## Requirement
Lay out everything from the line containing "1283x952 pixels." down to the line containing "(x=630, y=55)", both included, as a Markdown table with the columns No. and Text. Skip any blank lines and leave the pictures out.

## Records provided
________

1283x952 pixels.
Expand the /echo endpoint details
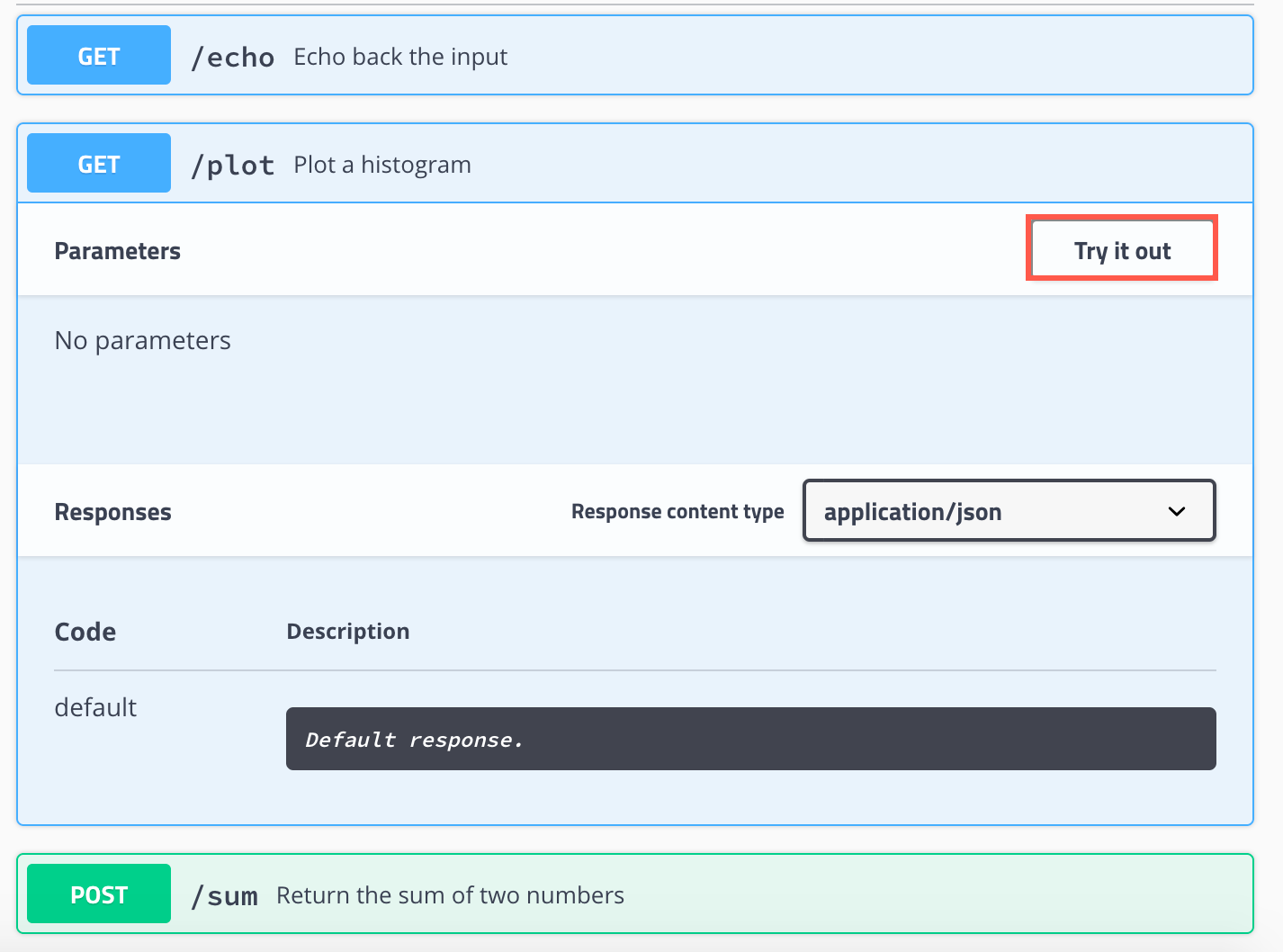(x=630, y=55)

________

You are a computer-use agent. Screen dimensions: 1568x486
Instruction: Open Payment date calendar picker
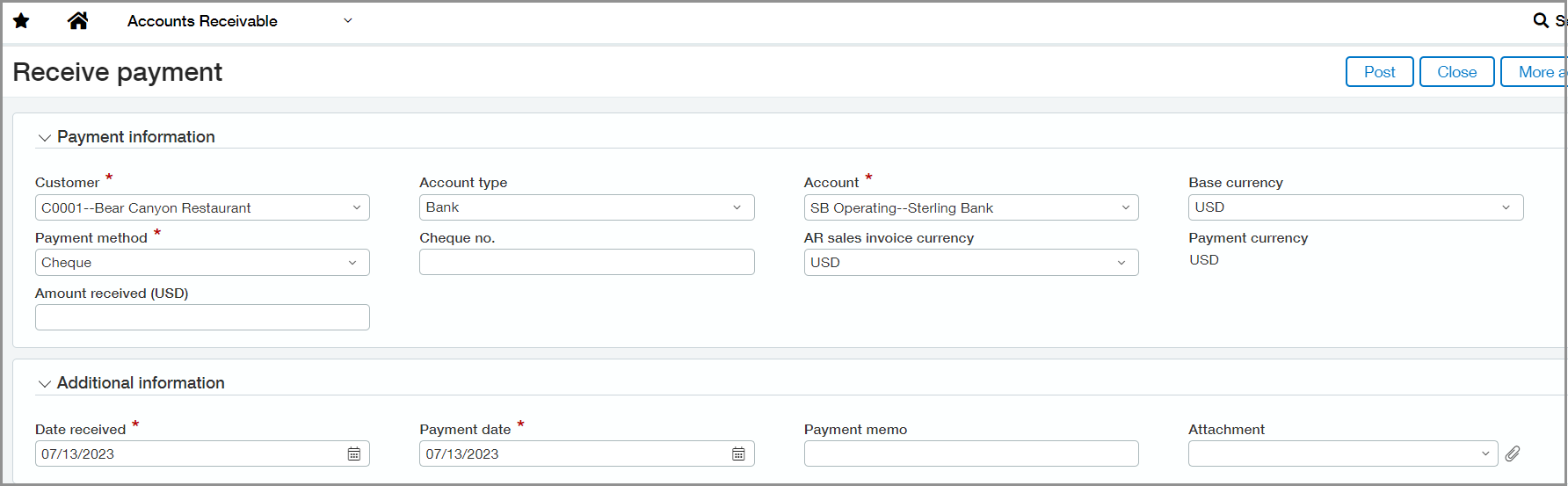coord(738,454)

________

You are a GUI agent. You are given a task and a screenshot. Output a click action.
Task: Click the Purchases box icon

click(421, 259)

________

## Result for this task
| No. | Text |
|---|---|
| 1 | 1283x952 pixels. |
| 2 | Expand the /echo endpoint details |
| 3 | (x=630, y=55) |